In vielerlei Hinsicht waren und sind die Räume des Atomic ideal, deswegen ist es schade, dass es nächstes Jahr damit vorbei sein soll. Sie hatten den goldenen Club-Schnitt, mit ihren beiden Polen aus Bühne und DJ-Kanzel, flankiert von den Bars. Das funktionierte alles sehr gut. Die Bühne hatte immer genau die richtige Größe, jede Band sah gut aus und das ging soweit, dass man sich Bands gar nicht mehr anderes denken konnte, als vor dem Atomic-Glitzervorhang.
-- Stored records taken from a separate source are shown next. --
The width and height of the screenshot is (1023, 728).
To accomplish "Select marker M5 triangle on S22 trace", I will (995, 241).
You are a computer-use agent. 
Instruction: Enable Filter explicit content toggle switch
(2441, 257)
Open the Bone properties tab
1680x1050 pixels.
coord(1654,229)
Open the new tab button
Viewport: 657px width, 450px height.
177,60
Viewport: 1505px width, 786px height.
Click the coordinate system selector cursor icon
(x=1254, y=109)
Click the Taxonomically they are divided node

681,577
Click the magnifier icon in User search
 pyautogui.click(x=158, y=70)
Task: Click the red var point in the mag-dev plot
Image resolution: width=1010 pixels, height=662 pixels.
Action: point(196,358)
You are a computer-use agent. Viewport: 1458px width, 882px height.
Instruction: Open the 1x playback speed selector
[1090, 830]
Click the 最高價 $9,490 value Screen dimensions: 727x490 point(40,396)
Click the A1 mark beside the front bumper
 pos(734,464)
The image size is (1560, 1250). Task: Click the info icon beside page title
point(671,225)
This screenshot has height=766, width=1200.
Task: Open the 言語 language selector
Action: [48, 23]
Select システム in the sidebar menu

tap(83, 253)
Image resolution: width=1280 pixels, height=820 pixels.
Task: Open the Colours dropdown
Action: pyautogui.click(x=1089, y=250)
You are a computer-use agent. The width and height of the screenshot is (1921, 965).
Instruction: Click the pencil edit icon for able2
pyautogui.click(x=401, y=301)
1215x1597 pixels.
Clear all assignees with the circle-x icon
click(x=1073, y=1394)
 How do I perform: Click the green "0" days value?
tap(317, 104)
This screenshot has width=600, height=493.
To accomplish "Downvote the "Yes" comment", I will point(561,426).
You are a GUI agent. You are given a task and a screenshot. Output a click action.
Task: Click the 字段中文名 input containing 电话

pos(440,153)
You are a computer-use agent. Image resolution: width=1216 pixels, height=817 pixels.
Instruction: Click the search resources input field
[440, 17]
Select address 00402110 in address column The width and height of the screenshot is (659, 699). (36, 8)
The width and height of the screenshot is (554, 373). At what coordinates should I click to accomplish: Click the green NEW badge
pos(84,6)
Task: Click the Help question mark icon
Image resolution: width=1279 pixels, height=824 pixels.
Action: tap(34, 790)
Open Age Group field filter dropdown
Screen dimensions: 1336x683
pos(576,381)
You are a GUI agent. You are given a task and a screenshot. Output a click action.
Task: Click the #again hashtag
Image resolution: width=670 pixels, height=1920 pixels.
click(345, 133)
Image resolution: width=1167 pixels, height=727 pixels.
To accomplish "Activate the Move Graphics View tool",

Wenn man ausnahmsweise mal woanders Konzerte besuchte, waren die Bands immer viel zu weit weg und oft irgendwie verloren, es war eben nicht wie daheim. Dass die Musiker immer quer durch den Raum mussten oder sich hinterm Tresen vorbeidrückten, verlieh dem Ganzen den Charme von Familienkonzerten. Als würden nur mal eben jemand aus dem Publikum die zwei Schritte auf die Bühne machen und schnell die schönsten Lieder der Welt spielen, um danach mit den anderen weiter zu trinken. Noch wichtiger aber war, dass auch an müden Abenden der Club aus sich selbst heraus glänzte, selbst wenn es leer war, war das Atomic Café nicht leer. Es schrumpfte dann einfach auf Wohnzimmergröße zusammen und hielt seine paar Gäste in einem sicheren, warmen Schoß. Die Details stimmten, ob es die immer gleichen, immer korrekten Bartypen waren, der Notproviant beim Garderobenmädchen oder die Toiletten, in denen man sich für ein paar Minuten verstecken, ausruhen, sammeln konnte und wo es eine Bierflaschenablage über der Pissrinne gab, auf der wir immer unser Bier vergaßen. Die Papiertücher am Waschbecken waren ein guter Zeitmesser. Wenn noch welche da waren, dann war es zu früh. Dann wussten wir, der Abend geht erst los.
Wenn Clubs umziehen ist das in etwa so, wie wenn Mama aus deinem alten Kinderzimmer ein Bügelzimmer macht. Man darf nicht richtig traurig sein, schließlich war man vielleicht schon länger nicht mehr da und es ist ja nicht so, dass Mama tot ist, alle wichtigen Sachen gehen also noch ein bisschen weiter. Aber trotzdem geht damit etwas zu Ende, auf das man immer zählen konnte. Das Vertraute, das ja bei so heiklen Dingen wie Ausgehen besonders wichtig ist. Das leuchtende Ziel in dunkler Nacht. Man hat eben nur ein altes Kinderzimmer und man hat auch nur einen Lieblingsclub. So wie die Münchner Fußgängerzone für immer unser Bild von einer Bilderbuch-Fußgängerzone geprägt hat, werden wir beim Wort Club immer das Atomic in der Neuturmstraße vor uns sehen, getaucht in sein rot-oranges Glitzerlicht, das überall anders oll wäre. Klar, wir gehen noch mal hin, bevor Schluss ist. Wahrscheinlich, wer weiß, vielleicht, wie schaut’s aus – schon nächsten Mittwoch.